[What is expected]
Below is a listing; repeat exactly the lines from the one containing "Where should I click to: Open Best" to the one containing "Click the gear", both included.

[Records for the task]
# # # # #
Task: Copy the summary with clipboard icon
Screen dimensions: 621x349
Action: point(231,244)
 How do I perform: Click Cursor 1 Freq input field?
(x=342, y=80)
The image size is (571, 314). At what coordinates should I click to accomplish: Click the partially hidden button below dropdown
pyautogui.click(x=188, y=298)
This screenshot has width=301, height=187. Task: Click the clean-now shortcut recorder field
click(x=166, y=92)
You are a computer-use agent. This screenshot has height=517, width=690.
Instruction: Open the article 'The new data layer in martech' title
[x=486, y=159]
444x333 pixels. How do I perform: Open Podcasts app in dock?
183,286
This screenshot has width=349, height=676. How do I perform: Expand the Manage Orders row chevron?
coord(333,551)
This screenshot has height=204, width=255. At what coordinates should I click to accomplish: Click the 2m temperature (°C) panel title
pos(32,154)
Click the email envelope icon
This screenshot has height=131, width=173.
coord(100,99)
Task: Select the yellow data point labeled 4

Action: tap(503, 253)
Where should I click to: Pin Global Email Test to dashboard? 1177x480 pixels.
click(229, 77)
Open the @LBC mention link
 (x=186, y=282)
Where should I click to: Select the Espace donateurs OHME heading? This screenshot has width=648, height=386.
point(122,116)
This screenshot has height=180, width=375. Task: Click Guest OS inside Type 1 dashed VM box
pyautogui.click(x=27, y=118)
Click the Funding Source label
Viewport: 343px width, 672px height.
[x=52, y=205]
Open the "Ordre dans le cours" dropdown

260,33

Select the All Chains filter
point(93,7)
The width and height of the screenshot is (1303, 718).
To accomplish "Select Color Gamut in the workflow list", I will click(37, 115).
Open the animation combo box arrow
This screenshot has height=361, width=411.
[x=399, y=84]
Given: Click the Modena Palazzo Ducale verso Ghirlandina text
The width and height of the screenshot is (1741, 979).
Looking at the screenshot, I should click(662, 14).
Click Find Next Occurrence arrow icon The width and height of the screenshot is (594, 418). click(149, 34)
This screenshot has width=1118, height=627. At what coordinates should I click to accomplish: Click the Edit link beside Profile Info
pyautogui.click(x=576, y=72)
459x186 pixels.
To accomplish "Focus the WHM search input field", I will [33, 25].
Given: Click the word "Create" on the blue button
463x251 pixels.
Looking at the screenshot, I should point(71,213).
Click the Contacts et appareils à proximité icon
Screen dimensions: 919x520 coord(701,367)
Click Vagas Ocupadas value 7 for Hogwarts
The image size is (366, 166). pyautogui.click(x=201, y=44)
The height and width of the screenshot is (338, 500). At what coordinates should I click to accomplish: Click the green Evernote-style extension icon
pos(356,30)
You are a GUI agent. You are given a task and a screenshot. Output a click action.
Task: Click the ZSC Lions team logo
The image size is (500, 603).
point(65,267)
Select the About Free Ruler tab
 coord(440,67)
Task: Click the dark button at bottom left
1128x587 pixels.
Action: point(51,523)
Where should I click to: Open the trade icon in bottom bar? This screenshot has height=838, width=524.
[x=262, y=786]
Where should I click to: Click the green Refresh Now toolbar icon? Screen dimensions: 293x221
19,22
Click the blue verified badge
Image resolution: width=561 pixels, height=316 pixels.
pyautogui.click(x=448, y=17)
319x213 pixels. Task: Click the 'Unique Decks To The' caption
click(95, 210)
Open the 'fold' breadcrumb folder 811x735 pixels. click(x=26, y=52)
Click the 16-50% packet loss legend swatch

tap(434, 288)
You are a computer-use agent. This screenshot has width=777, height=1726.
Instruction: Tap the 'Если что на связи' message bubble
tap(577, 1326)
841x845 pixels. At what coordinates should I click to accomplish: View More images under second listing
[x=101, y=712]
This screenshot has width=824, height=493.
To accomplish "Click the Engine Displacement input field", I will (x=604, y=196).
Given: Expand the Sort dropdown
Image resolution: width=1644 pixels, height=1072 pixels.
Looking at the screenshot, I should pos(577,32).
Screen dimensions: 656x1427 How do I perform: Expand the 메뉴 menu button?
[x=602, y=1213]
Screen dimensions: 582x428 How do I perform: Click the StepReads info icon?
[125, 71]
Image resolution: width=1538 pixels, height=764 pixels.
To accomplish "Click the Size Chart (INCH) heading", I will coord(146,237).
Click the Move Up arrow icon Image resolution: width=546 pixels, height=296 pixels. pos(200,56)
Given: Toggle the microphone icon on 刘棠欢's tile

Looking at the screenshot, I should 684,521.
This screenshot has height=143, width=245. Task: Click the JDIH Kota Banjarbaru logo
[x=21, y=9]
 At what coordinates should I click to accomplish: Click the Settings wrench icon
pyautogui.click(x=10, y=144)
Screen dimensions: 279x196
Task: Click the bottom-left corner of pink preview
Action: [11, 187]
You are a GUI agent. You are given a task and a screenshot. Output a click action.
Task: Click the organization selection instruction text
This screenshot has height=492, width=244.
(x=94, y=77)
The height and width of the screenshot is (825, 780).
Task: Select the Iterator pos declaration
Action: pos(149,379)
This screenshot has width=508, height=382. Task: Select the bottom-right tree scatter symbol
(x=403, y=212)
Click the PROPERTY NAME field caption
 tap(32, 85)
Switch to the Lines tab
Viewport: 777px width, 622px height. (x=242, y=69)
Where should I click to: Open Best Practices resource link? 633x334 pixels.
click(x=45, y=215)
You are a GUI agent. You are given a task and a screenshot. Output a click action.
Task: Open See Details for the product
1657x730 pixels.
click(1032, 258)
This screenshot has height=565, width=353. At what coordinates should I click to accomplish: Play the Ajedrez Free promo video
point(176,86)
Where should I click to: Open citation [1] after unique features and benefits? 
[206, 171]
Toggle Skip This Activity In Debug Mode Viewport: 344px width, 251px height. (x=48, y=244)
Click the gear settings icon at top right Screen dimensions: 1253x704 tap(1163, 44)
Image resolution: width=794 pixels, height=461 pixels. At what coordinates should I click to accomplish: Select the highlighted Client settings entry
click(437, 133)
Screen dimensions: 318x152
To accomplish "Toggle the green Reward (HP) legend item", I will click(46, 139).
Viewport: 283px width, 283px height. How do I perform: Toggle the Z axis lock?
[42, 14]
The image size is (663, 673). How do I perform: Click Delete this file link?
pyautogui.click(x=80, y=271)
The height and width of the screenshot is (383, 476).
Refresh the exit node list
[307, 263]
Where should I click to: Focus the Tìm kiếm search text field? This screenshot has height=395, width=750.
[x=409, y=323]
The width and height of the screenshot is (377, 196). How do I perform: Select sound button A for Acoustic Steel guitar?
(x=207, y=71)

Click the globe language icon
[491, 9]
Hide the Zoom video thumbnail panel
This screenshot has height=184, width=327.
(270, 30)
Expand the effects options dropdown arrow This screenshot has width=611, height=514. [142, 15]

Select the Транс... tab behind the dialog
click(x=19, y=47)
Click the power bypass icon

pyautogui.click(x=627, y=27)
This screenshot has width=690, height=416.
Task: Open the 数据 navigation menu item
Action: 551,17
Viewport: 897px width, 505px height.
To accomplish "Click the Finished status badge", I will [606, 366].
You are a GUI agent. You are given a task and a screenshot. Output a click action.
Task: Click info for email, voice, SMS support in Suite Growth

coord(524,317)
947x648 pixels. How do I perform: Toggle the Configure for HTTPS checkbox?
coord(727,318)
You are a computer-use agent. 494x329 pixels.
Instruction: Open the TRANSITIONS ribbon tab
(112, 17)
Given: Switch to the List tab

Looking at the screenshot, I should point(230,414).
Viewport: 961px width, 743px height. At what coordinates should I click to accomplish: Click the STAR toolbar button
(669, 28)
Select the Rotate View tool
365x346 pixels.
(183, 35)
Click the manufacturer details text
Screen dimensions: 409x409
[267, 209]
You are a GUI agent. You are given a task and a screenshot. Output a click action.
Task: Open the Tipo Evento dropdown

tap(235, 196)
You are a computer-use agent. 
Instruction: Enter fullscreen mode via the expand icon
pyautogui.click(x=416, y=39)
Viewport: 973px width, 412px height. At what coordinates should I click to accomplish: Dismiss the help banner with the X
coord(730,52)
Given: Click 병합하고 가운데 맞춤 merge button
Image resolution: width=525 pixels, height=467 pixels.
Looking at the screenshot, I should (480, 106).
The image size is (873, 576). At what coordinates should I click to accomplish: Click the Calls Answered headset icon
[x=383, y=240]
# # # # #
[Solution to the exercise]
Where should I click to: Open Best Practices resource link? 633x334 pixels.
click(x=45, y=215)
You are a GUI agent. You are given a task and a screenshot. Output a click action.
Task: Open See Details for the product
1657x730 pixels.
click(1032, 258)
This screenshot has height=565, width=353. At what coordinates should I click to accomplish: Play the Ajedrez Free promo video
point(176,86)
Where should I click to: Open citation [1] after unique features and benefits? 
[206, 171]
Toggle Skip This Activity In Debug Mode Viewport: 344px width, 251px height. (x=48, y=244)
Click the gear settings icon at top right Screen dimensions: 1253x704 tap(1163, 44)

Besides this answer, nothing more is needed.